I hate exercise for the sake of exercise and IMO it's just another modern notion designed to separate us from our money.

I would much rather incorporate physical activity into my daily routine by doing something useful and or interesting.

My Stairmaster is a third-floor walkup and my free weights are laundry baskets and grocery sacks.







_"Do what you can, with what you have, where you are." _- Theodore Roosevelt


----------



## Bakara (Nov 3, 2020)

What I had learned and experienced (with my health)during that time — goes beyond words. I felt phenomenal!
So I do know that type of training is the best. Working out reversed some health issues, and got me feeling better than I did 30 years ago. Our gym here will reopen in Jan.

In the meantime I have a treadmill, air bike, rebounder, weights, and resistance bands. I love to listen to good music or motivational tapes while running on the treadmill.

I’m just nowhere near what I used to do. I will build up to it, like I did when I 1st started.

Mel, I walk a bit around here. While the area is pretty here, it’s not what it used to be to be (safety-wise) walking alone, and there aren’t any good bike paths close by (that I know of). Though your thoughts are great. I will consider getting a bike and go to the park. I’ll start walking around here with a friend.

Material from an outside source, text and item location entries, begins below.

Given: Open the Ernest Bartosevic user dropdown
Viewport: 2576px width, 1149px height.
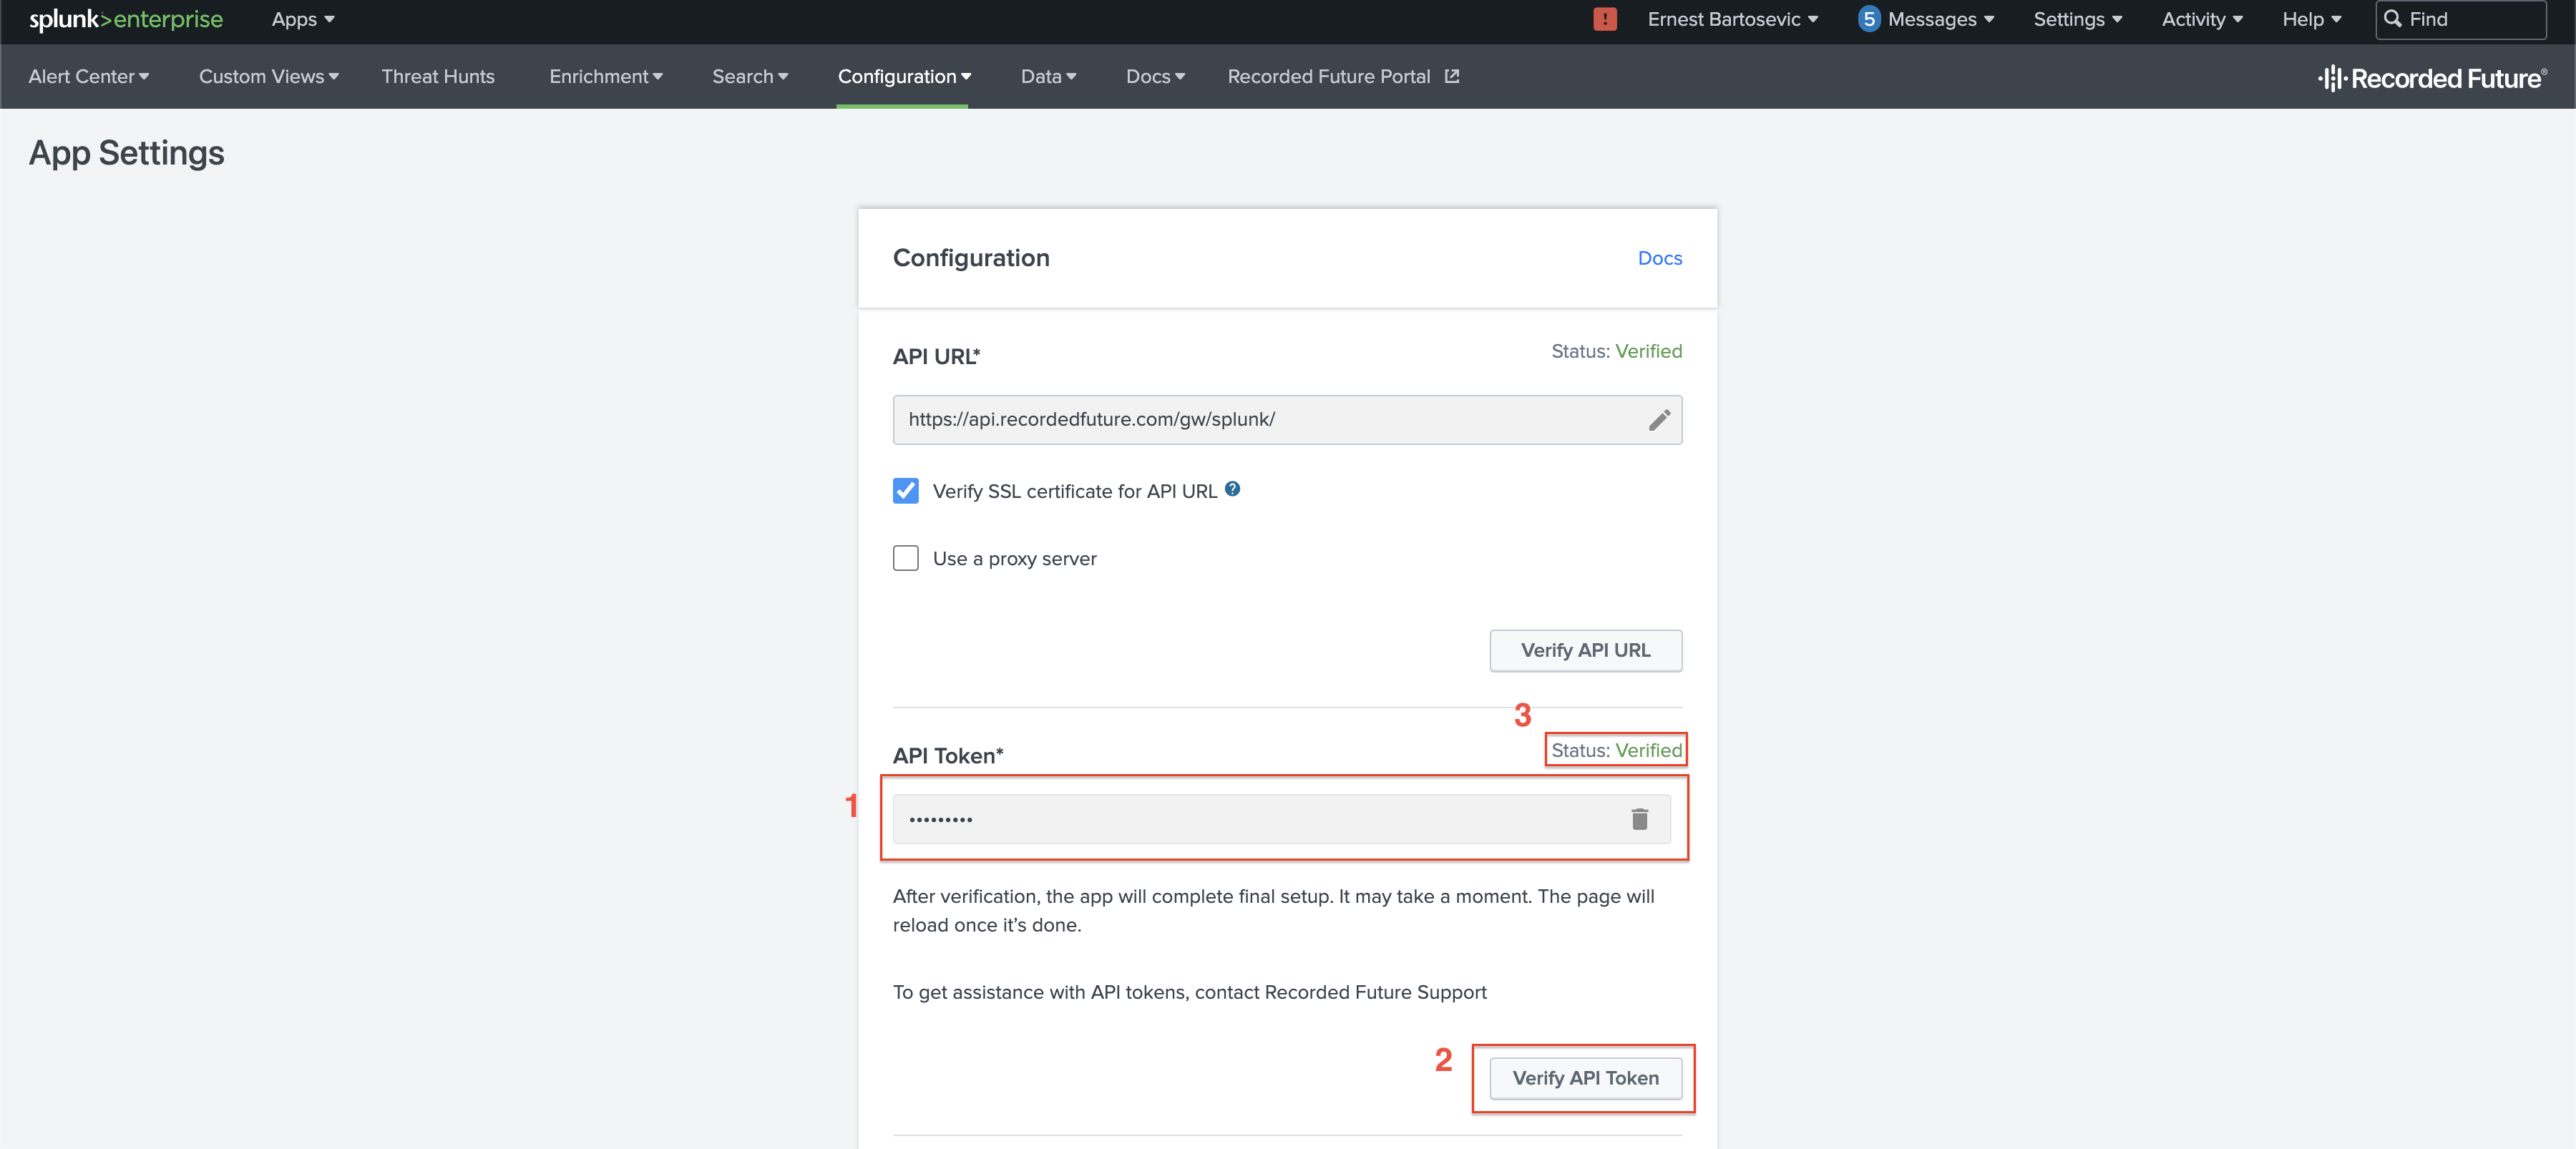Looking at the screenshot, I should tap(1732, 19).
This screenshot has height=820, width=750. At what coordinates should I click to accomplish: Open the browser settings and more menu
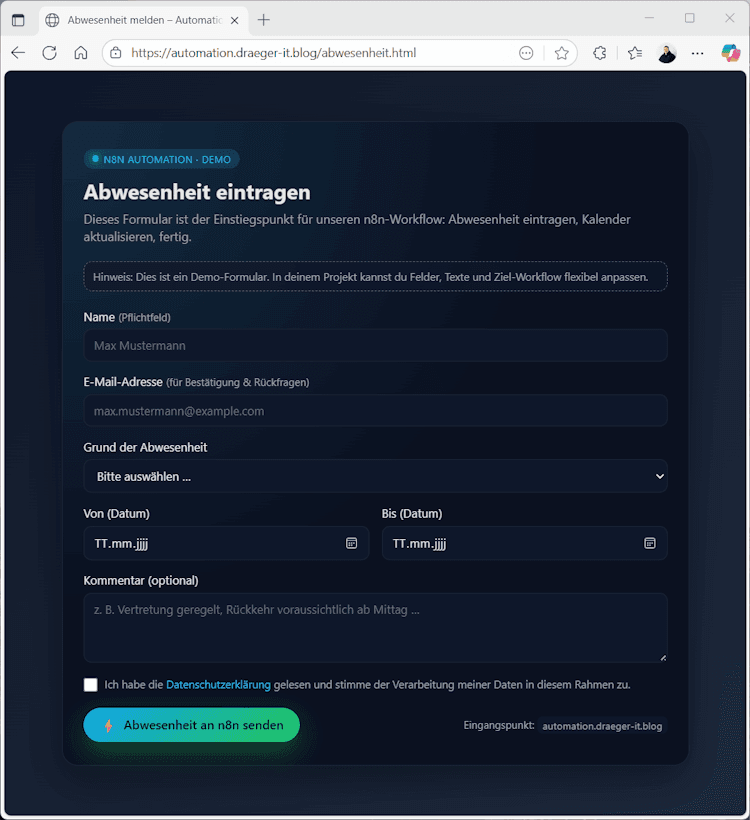coord(697,53)
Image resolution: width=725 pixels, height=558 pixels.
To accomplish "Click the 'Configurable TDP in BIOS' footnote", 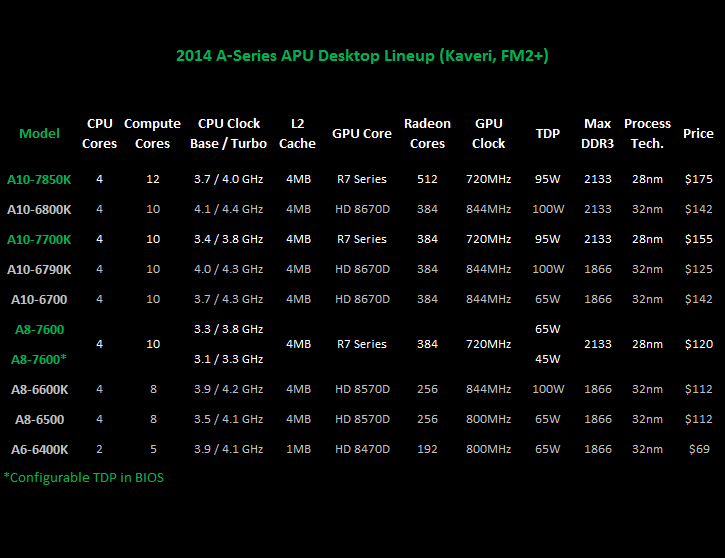I will [x=84, y=478].
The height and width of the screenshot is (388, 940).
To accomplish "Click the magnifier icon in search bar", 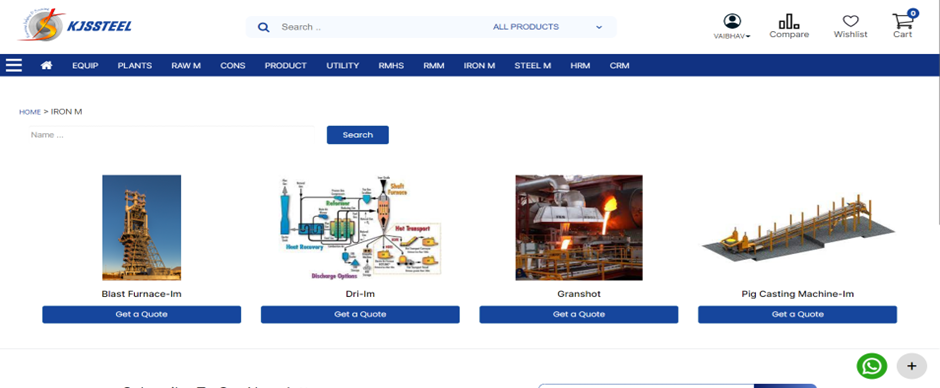I will (263, 27).
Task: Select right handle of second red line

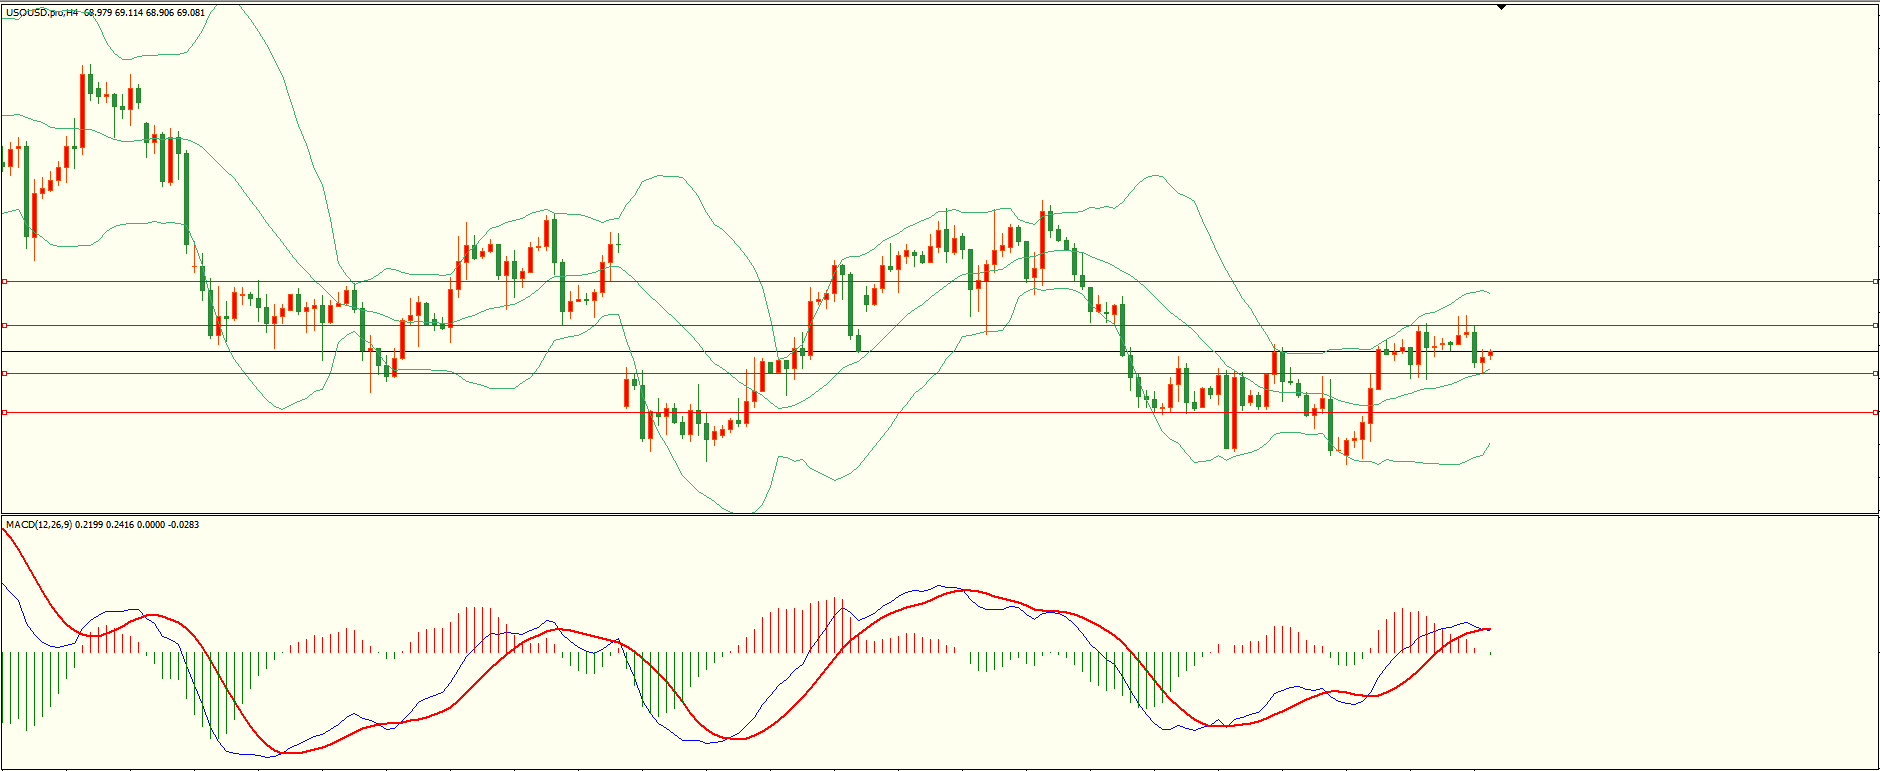Action: (x=1875, y=325)
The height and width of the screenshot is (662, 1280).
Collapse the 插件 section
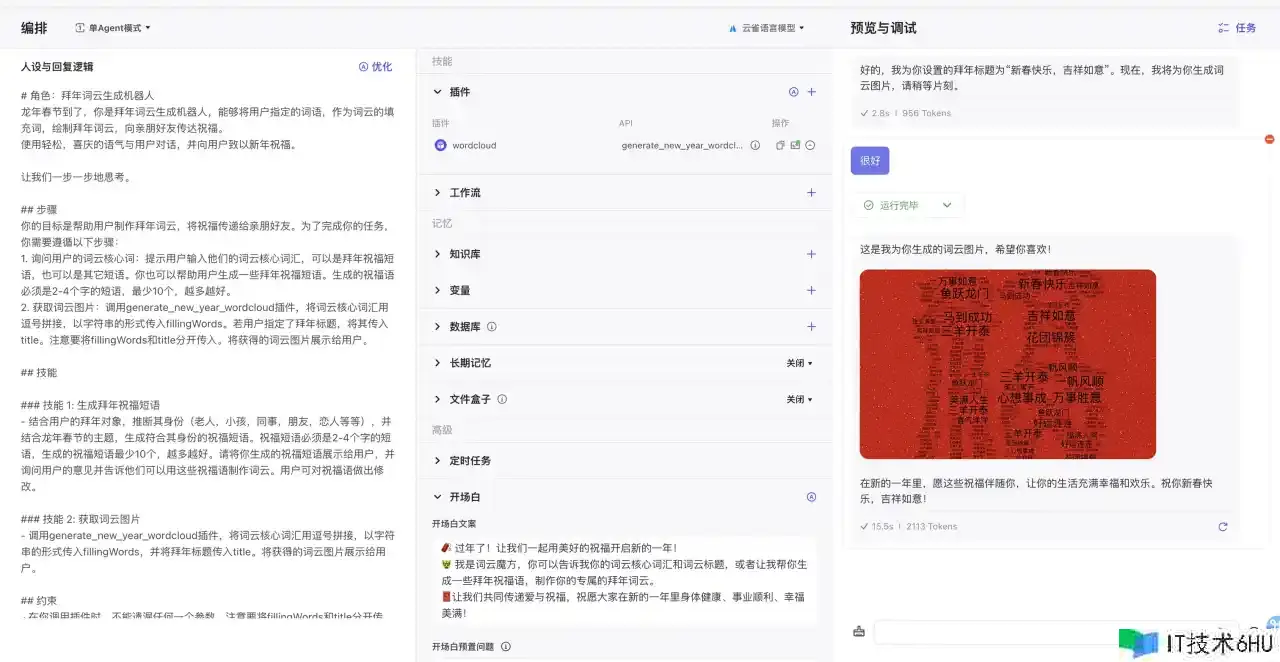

As far as affirmations—I get your point, Mel. I could say: working out 4x a week, with what I have available is the only way I’ll feel great!


----------



## jujube (Nov 3, 2020)

I started walking vigorously for 30-45 minutes twice a day a couple of weeks ago and I'm feeling much better.  

Yesterday, I had minor toe surgery and I'm not supposed to do any heavy walking for a week to ten days.  Bummer.  I was really in the groove there.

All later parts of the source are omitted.